December 2020 – Unstructured Data Quick Tips

The FlexProtect job is responsible for maintaining the appropriate protection level of data across the cluster. For example, it ensures that a file which is configured to be protected at +2n, is actually protected at that level. Given this, FlexProtect is arguably the most critical of the OneFS maintenance jobs because it represents the Mean-Time-To-Repair (MTTR) of the cluster, which has an exponential impact on MTTDL. Any failures or delay has a direct impact on the reliability of the OneFS file system.

In addition to FlexProtect, there is also a FlexProtectLin job. FlexProtectLin is run by default when there is a copy of file system metadata available on solid state drive (SSD) storage. FlexProtectLin typically offers significant runtime improvements over its conventional disk based counterpart.

As such, the primary purpose of FlexProtect is to repair nodes and drives which need to be removed from the cluster. In the case of a cluster group change, for example the addition or subtraction of a node or drive, OneFS automatically informs the job engine, which responds by starting a FlexProtect job. Any drives and/or nodes to be removed are marked with OneFS’ ‘restripe_from’ capability. The job engine coordinator notices that the group change includes a newly-smart-failed device and then initiates a FlexProtect job in response.

FlexProtect falls within the job engine’s restriping exclusion set and, similar to AutoBalance, comes in two flavors: FlexProtect and FlexProtectLin.

Run automatically after a drive or node removal or failure, FlexProtect locates any unprotected files on the cluster, and repairs them as rapidly as possible. The FlexProtect job runs by default with an impact level of ‘medium’ and a priority level of ‘1’, and includes six distinct job phases:

The regular version of FlexProtect has the following phases:

Job Phase	Description
Drive Scan	Job engine scans the disks for inodes needing repair. If an inode needs repair, the job engine sets the LIN’s ‘needs repair’ flag for use in the next phase.
LIN Verify	This phase scans the OneFS LIN tree to addresses the drive scan limitations.
LIN Re-verify	The prior repair phases can miss protection group and metatree transfers. FlexProtect may have already repaired the destination of a transfer, but not the source. If a LIN is being restriped when a metatree transfer, it is added to a persistent queue, and this phase processes that queue.
Repair	LINs with the ‘needs repair’ flag set are passed to the restriper for repair. This phase needs to progress quickly and the job engine workers perform parallel execution across the cluster.
Check	This phase ensures that all LINs were repaired by the previous phases as expected.
Device Removal	The successfully repaired nodes and drives that were marked ‘restripe from’ at the beginning of phase 1 are removed from the cluster in this phase. Any additional nodes and drives which were subsequently failed remain in the cluster, with the expectation that a new FlexProtect job will handle them shortly.

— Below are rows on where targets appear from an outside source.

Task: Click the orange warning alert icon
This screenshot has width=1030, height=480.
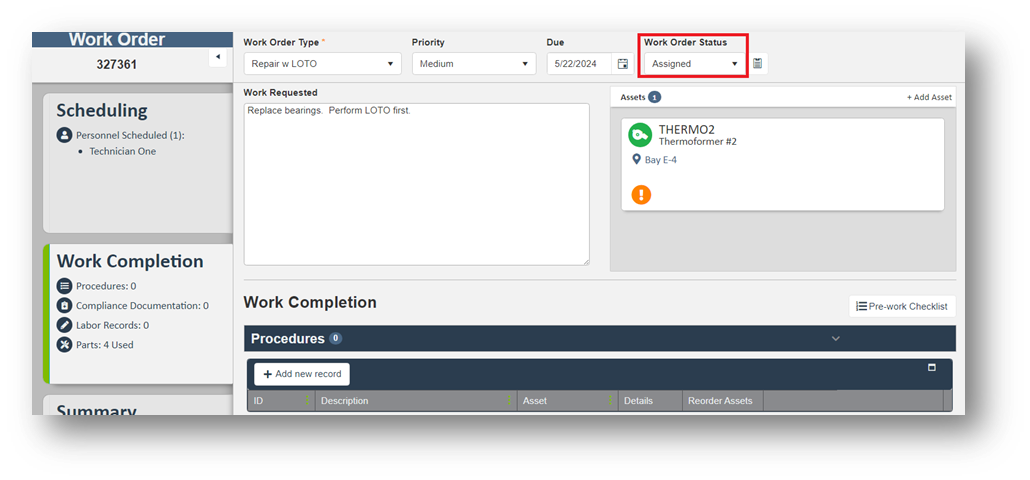Action: (x=641, y=194)
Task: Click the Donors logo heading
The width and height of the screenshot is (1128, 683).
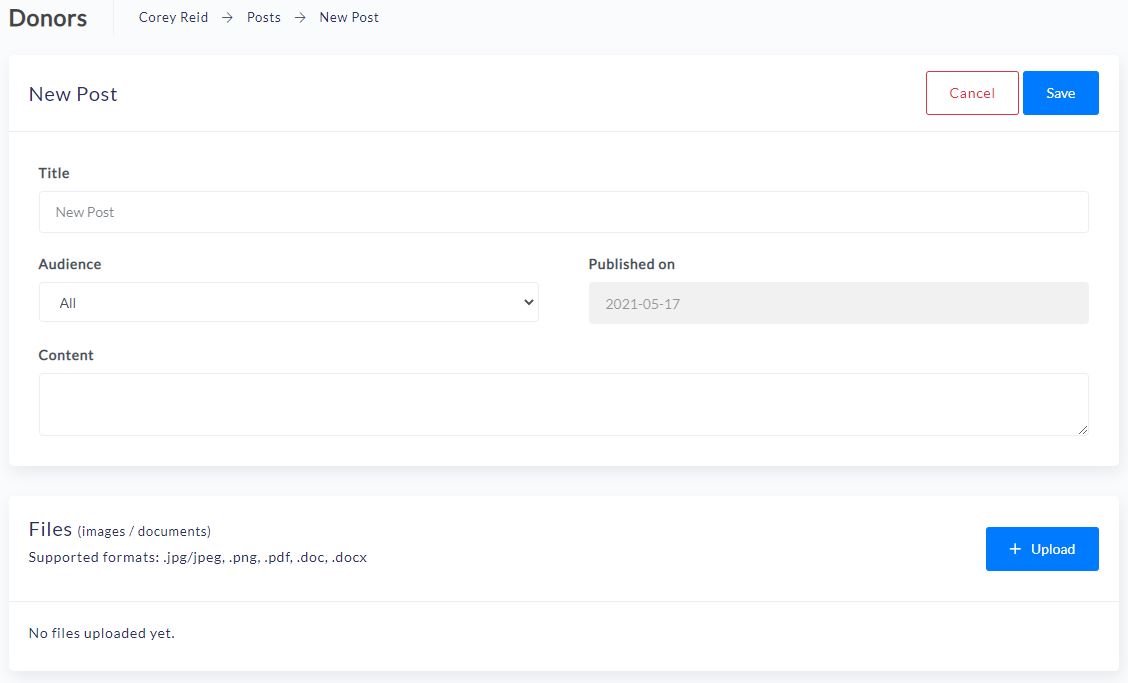Action: [x=48, y=18]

Be aware that prior to OneFS 8.2, FlexProtect is the only job allowed to run if a cluster is in degraded mode, such as when a drive has failed, for example. Other jobs will automatically be paused and will not resume until FlexProtect has completed and the cluster is healthy again. In OneFS 8.2 and later, FlexProtect does not pause when there is only one temporarily unavailable device in a disk pool, when a device is smartfailed, or for dead devices.

The FlexProtect job executes in userspace and generally repairs any components marked with the ‘restripe from’ bit as rapidly as possible. Within OneFS, a LIN Tree reference is placed inside the inode, a logical block. A B-Tree describes the mapping between a logical offset and the physical data blocks:

In order for FlexProtect to avoid the overhead of having to traverse the whole way from the LIN Tree reference -> LIN Tree -> B-Tree -> Logical Offset -> Data block, it leverages the OneFS construct known as the ‘Width Device List’ (WDL). The WDL enables FlexProtect to perform fast drive scanning of inodes because the inode contents are sufficient to determine need for restripe. The WDL keeps a list of the drives in use by a particular file, and are stored as an attribute within an inode and are thus protected by mirroring. There are two WDL attributes in OneFS, one for data and one for metadata. The WDL is primarily used by FlexProtect to determine whether an inode references a degraded node or drive. It New or replaced drives are automatically added to the WDL as part of new allocations.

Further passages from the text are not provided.